Des avancées jurisprudentielles et légales dans la lutte contre le cyberharcèlement

La lutte contre le cyberharcèlement a été sous les feux de l’actualité pendant les mois de juillet et d’août 2018. Trois personnes reconnues coupables de menaces de mort en ligne ont ainsi été condamnées à des peines de prison avec sursis. Le délit général de harcèlement moral a également été précisé par la loi du 3 août 2018, afin de mieux appréhender les campagnes de cyberharcèlement.

Le développement de la communication en ligne, et plus particulièrement du web 2.0, a mis, à la disposition du plus grand nombre, des moyens d’expression sans commune mesure. Ceux-ci sont bien sûr bénéfiques pour l’exercice de la liberté d’expression mais ils engendrent également leur lot d’abus et de dérives.

Tel est le cas du trolling, pratique consistant à diffuser, dans des espaces de contributions personnelles, des messages volontairement provocateurs et sans lien avec le sujet. Ceux-ci sont très souvent des messages de haine, à caractère raciste, antisémite ou antiféministe, et sont diffusés par des individus relevant de mouvements complotistes et d’extrême-droite. Le trolling peut cependant prendre d’autres formes, comme celle du cyberharcèlement. Il consiste alors à diffuser massivement des messages visant une personne nommément identifiée, en multipliant les atteintes à sa vie privée et à sa réputation, telles que des injures et diffamations, des montages photographiques, des menaces de mort ou de violence ou encore des divulgations de données (adresse physique, nom des enfants…).
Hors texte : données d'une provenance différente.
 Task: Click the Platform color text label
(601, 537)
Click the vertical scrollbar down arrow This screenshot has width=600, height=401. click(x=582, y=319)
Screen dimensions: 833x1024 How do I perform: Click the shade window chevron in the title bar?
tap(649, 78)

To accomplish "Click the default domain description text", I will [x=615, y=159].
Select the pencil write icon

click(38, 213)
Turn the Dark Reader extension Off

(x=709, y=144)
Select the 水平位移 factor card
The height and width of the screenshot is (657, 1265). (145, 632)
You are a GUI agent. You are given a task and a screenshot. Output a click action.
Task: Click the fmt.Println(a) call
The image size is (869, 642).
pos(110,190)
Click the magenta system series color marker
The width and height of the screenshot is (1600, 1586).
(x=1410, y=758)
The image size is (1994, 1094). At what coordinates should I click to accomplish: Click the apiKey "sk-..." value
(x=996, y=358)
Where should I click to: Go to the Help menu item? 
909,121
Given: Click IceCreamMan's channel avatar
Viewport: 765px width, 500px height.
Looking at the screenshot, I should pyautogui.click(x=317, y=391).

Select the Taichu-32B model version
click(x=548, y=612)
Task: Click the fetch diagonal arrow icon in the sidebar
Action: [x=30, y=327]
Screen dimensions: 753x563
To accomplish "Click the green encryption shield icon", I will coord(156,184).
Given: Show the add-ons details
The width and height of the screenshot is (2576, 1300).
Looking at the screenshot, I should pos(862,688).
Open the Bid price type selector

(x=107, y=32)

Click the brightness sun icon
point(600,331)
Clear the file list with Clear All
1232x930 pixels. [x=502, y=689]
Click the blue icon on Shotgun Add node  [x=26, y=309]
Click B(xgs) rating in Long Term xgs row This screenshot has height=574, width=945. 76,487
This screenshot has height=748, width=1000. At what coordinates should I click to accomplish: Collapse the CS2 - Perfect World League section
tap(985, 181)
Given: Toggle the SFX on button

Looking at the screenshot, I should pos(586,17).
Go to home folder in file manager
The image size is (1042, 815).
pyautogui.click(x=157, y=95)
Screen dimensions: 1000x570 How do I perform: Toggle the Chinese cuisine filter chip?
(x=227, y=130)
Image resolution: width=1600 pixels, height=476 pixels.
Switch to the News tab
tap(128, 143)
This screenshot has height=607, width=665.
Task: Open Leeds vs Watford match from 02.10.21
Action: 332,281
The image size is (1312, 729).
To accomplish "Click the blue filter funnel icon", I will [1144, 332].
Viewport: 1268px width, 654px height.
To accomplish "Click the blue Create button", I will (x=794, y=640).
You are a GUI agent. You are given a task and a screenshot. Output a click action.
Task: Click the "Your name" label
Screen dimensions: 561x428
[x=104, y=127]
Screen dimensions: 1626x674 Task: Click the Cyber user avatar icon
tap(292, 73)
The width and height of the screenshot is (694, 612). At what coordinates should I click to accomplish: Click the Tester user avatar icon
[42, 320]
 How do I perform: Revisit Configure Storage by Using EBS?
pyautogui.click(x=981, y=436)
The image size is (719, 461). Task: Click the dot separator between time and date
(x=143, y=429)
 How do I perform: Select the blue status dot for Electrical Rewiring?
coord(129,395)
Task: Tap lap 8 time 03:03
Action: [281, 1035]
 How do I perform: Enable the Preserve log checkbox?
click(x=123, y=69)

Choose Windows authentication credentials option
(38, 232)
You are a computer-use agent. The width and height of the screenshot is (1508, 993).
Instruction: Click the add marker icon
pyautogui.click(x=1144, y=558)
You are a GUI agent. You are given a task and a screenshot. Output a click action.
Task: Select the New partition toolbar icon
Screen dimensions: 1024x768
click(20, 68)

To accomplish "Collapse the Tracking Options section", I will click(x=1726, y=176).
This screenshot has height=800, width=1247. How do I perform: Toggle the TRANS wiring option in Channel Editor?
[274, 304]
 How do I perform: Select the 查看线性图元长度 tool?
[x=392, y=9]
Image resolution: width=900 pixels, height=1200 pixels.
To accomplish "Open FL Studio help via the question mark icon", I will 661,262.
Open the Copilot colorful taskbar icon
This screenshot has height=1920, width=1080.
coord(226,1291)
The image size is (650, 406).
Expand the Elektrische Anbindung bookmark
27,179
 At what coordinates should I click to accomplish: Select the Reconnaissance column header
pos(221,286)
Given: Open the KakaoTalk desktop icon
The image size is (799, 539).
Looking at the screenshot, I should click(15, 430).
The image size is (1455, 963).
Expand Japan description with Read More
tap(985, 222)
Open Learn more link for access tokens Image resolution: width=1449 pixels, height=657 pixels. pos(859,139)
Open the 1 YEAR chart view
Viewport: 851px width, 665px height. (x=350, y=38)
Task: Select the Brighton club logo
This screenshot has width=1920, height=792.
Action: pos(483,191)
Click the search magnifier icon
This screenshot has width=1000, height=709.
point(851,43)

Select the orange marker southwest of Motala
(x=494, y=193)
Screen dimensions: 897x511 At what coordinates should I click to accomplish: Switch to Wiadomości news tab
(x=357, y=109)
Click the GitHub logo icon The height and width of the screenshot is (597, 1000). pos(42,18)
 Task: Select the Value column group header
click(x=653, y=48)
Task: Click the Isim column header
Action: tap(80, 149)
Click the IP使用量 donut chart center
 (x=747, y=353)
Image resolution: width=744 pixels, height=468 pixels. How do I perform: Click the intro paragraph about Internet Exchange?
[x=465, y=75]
De véritables campagnes peuvent être élaborées à ces fins par des dizaines d’individus, lesquels se croient en totale impunité derrière le voile de leur identité numérique. Les conséquences de ces « raids » dépassent pourtant les frontières du cyberespace ; outre le préjudice moral, qui peut pousser certaines victimes au suicide, d’autres subissent des atteintes et intimidations physiques. Aussi, de multiples délits permettent de réprimer ces pratiques protéiformes. La lutte contre le cyberharcèlement s’est d’ailleurs renforcée avec la loi du 3 août 2018.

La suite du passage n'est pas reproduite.